◆ Exercise materials
· · · ·

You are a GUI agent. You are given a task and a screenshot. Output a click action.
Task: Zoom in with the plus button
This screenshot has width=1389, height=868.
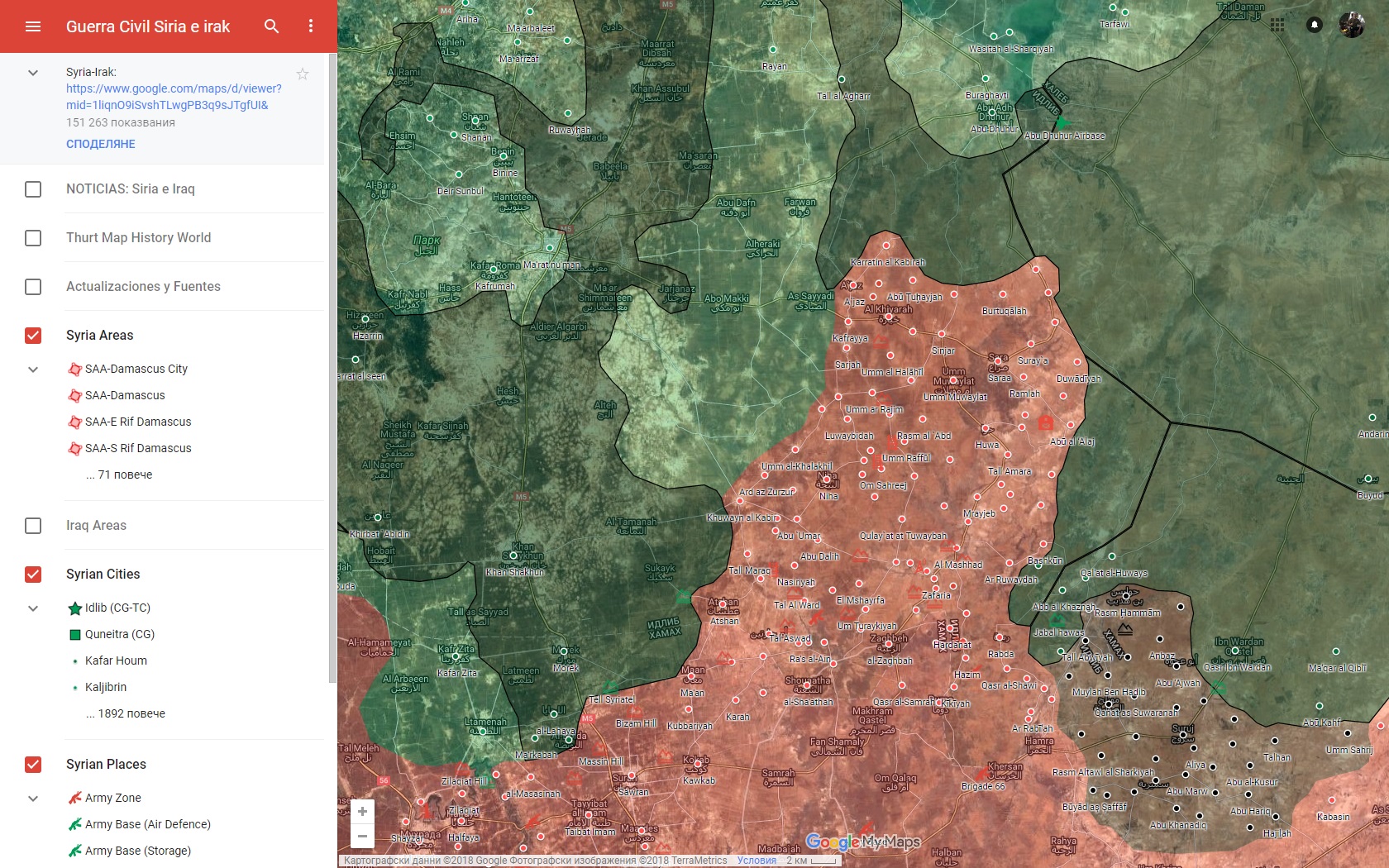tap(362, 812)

· · · ·

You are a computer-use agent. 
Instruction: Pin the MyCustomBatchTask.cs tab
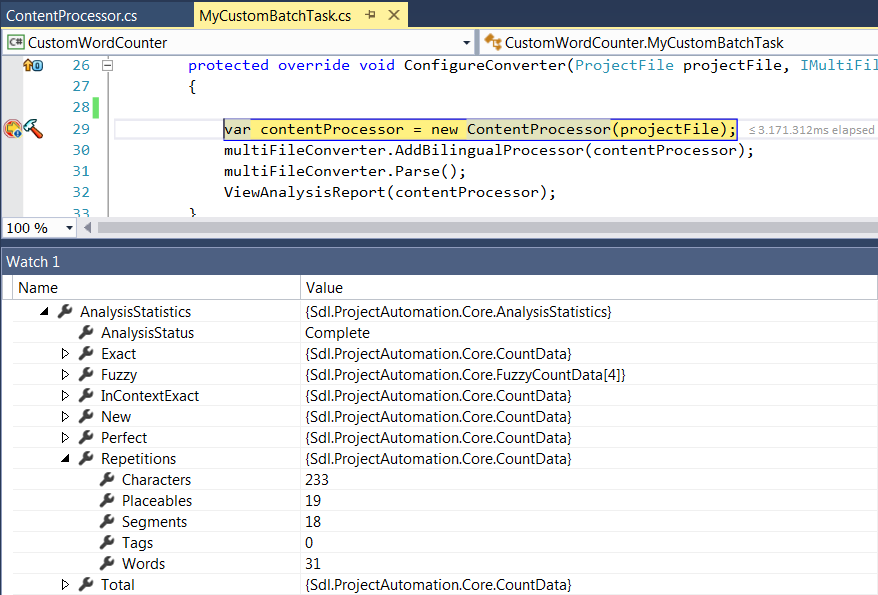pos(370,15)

· · · ·

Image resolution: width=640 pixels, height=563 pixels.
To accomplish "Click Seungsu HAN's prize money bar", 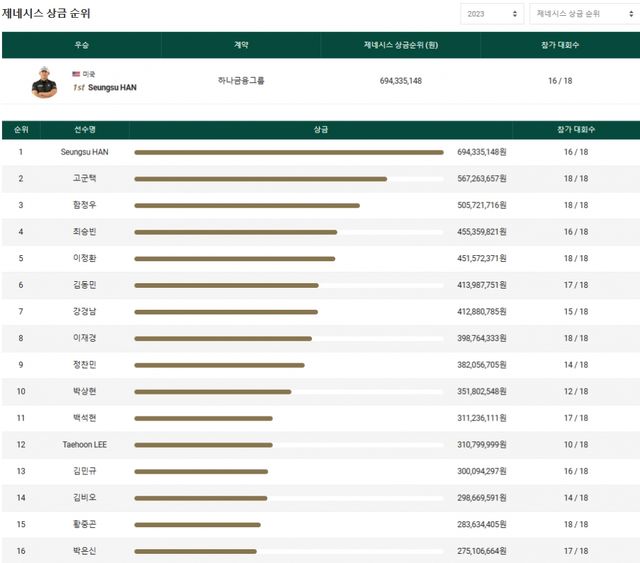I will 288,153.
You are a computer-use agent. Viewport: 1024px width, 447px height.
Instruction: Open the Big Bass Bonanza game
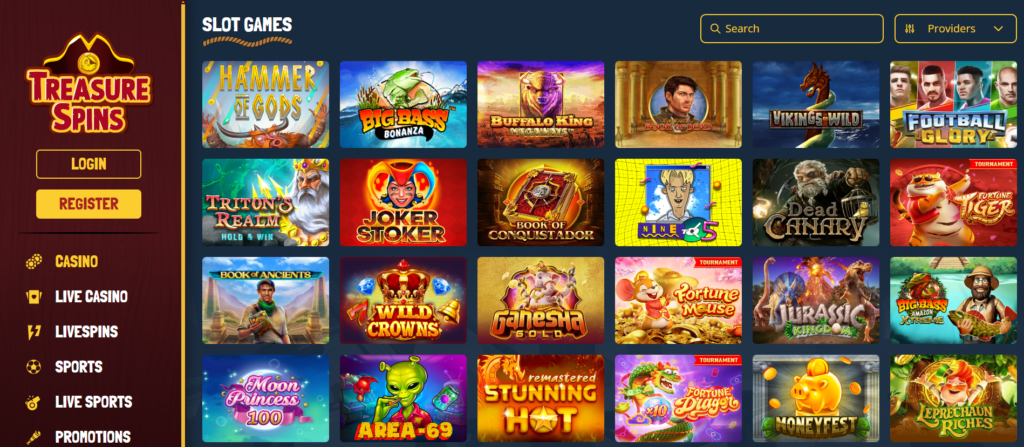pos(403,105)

· · · ·

For each line in the entries that holds "computer", return that line.

◆ Solution to the exercise
You are a computer-use agent. 
You are a computer-use agent. Viewport: 1024px width, 447px height.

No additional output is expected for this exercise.